**Exercise**.
Reproduce word for word the part of the drug smuggling passage below between "Anyhow, it happened" and "the airport? Who?", inclusive.

The annual global drug smuggling industry is now believed to be in the region of a trillion dollars. No one has a darned clue where the money comes from or where it goes. A safe wager is that it ends in offshore bank accounts and laundered investments.

Anyhow, it happened that Mr. Sarpong let down his guard this week and in a matter of 48 hours, two separate loads of marijuana and cocaine worth a fortune are smuggled into the UK through KIA!

How do we explain the mystery of the scanner at KIA suddenly developing a mechanical mind of its own and choosing to malfunction only when the two consignments of illicit cargo were passing through KIA?

Why were security agents assigned to cargo screening duties last Monday and Tuesday at the airport, told to take a break from work? Who instructed them to leave the airport? Who?

How could unknown persons smuggle a large quantity of cocaine and marijuana from Ghana to the UK within two days and vanish without a trace and with all the technology now available for tracking air travelers and export cargo in these days of global terrorism?

Mr. Marc Owen the Director of the anti-narcotics smuggling unit Border Force at Heathrow, was as pleased as Punch over the two drugs seizures and was so busy congratulating himself and his officers, that he plumb forgot to ask the question.

Mr. Owen who says his unit at Heathrow has been set up to “disrupt” the activities of “criminal smugglers” was apparently beside himself with satisfaction with “the success we are having in disrupting criminal smugglers and keeping drugs off the streets of London.”

The BF chief is proud that in a matter of only two days, he and his officers at Heathrow had struck “a US$ 5million dent in their {smugglers’} profits”. Good for Mr. Owen but where are the smugglers?

To be fair to Mr. Owen, he is trying to find them: He is asking people in Ghana and the UK who may have any information about Mr. the “criminal smugglers”, to call hotline 0800595000.

Mr. Owen may also consider planting spies at Heathrow’s Terminal Three. Who knows, he might catch some smugglers bound from Ghana.

In the meantime, political parties in Ghana are busy “launching” their manifestos for Election 2012, Jomo, and I would gladly forgo my next bowl of corn mill porridge and roasted groundnuts to know which party has narcotic drugs smuggling as a key thematic issue in its manifesto.

On second thought, why should I bother about that when there is the urgent case of vulnerable social groups which have been completely ignored by the political parties in the drafting of their manifestos?

Every republic day, the president invites over for a drink, those men and women who have sweated liters of venous blood over the decades to bring the republic some modest progress. To qualify as one of the invitees to the annual dinner, you must be grey, grizzly and show physical signs that you are only weeks away from a bad stoop and a walking stick or even the sixth acre!

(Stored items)
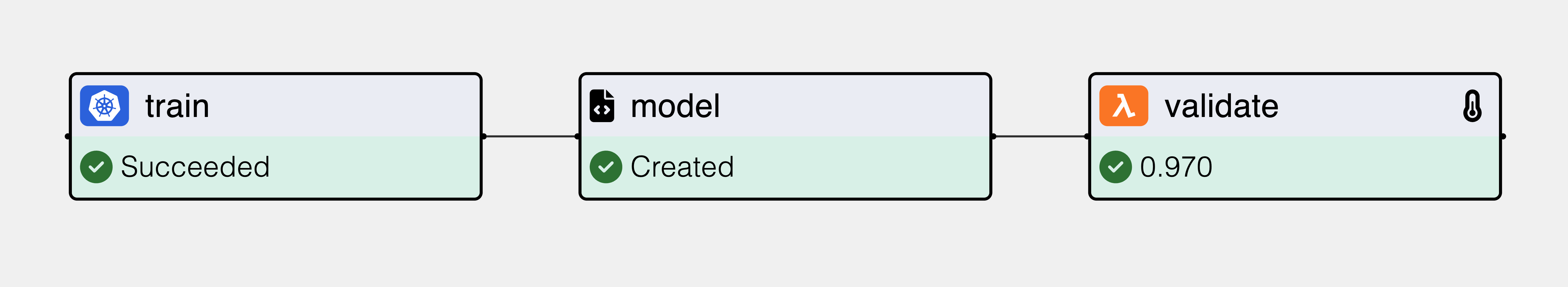The height and width of the screenshot is (287, 1568).
Task: Select the model node title
Action: [675, 107]
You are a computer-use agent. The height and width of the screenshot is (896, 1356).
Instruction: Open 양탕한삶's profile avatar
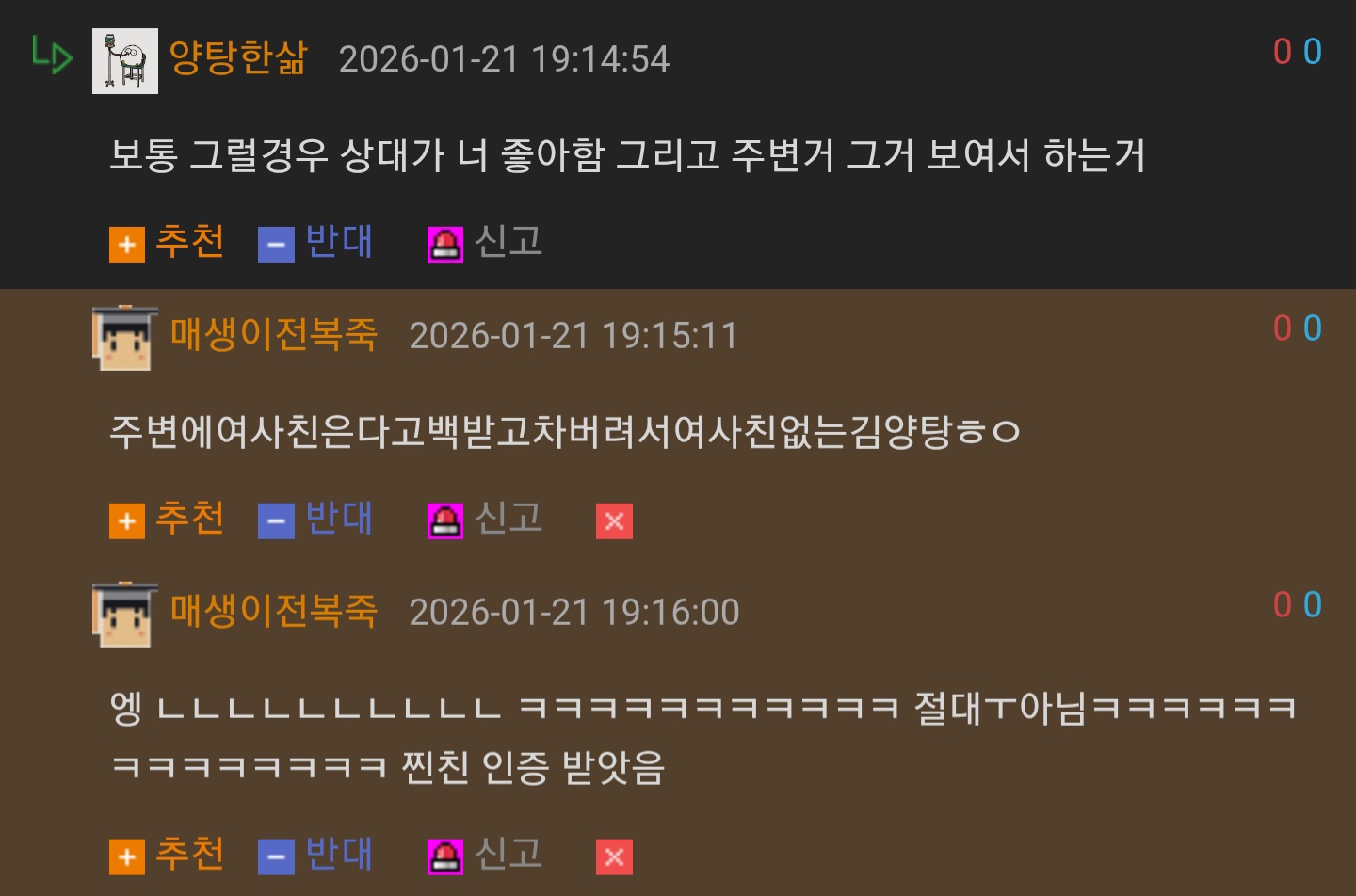(x=125, y=61)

**Problem solution**.
Anyhow, it happened that Mr. Sarpong let down his guard this week and in a matter of 48 hours, two separate loads of marijuana and cocaine worth a fortune are smuggled into the UK through KIA!

How do we explain the mystery of the scanner at KIA suddenly developing a mechanical mind of its own and choosing to malfunction only when the two consignments of illicit cargo were passing through KIA?

Why were security agents assigned to cargo screening duties last Monday and Tuesday at the airport, told to take a break from work? Who instructed them to leave the airport? Who?